Some questions I had about the project were:
1) If I am going to be redirected to a call center anyway, why would I want to use such an application?
Answer: It saves the call center executive’s time because you have already decided what train you want to book a ticket for. An assumption here is that the call center executive is relayed the information that you have given to the dialogue system in real time and has had a chance to take a look at it before or while answering your call. Issues that will arise here are what information should be passed to the call center executive, in what form etc.
Unless this information relaying is handled very well, the user may have to repeat a large part of his conversation with the dialogue system with the call center executive, which can only lead to more frustration and a very low probability that the user will want to use the system again.
2) What I call the ‘Information Overload’ problem. When I ask the dialogue system for a list of trains from one station to another on a particular day, do I get the entire list? Do I get the timings for every train as well? How is this information going to be presented to the user?
Some solutions may be to only list (speak) the top three trains, or to ask the user more questions to narrow down the search results (time of the day), or to only mention trains with tickets available, or to sort results based on the price of the ticket…
As a user, I probably wouldn’t be very happy with the system if I know that I am not getting complete information.
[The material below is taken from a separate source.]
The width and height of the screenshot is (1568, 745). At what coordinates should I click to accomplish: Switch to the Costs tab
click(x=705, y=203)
On the other hand, listening to (and keeping track of) dozens of trains with timings and ticket availability is just not possible. I would rather just log on to the Internet and go to the buggy IRCTC website and book a ticket using it.
3) And now, my main question. Why speech?
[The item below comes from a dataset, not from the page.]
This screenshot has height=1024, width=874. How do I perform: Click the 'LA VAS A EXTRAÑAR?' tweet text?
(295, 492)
Why would I use an application like this at all, when I can use a website to do the same thing, with less hassles and more confidence that I have been given correct information? With the state at which dialogue systems are at today (at least the ones that are being developed in India), it is extremely difficult to carry out a conversation where everything is recognized and understood correctly by the system (even if acoustic models have been trained using your voice). A huge chunk of the conversation can end up being confirmation dialogues or you trying to tell the system that it has understood something wrong, and starting the conversation again.
Sure, such an application may be useful for a visually impaired person, but that is not the market being targeted. Why would someone who has a working Internet connection at home want to use this system? Would someone want to book a ticket while s/he is traveling, and only has his or her mobile phone and no access to the Internet? Possible, but not very likely.
Where can speech be used, then? When I’m stuck in traffic and want to know when I can catch the next bus home, I would definitely use a system like this. In fact, a very successful SDS, CMU’s Let’s Go system, does exactly this. The kind of people who will stand at a bus stop and make a call to the Let’s Go system are probably the ones who will really benefit from using a speech interface – people who may not be comfortable with using computers, people who may not have access to the Internet.
We need to be able to decide when it makes sense to use speech, and when it doesn’t.
* A Spoken Dialogue System is a system that you can have a conversation with to get a particular task done. SDSes, obviously, need to be natural sounding and robust. The main components of an SDS are a speech recognition system, language understanding module, dialogue manager, the database and interface, a language generation module and a text-to-speech system.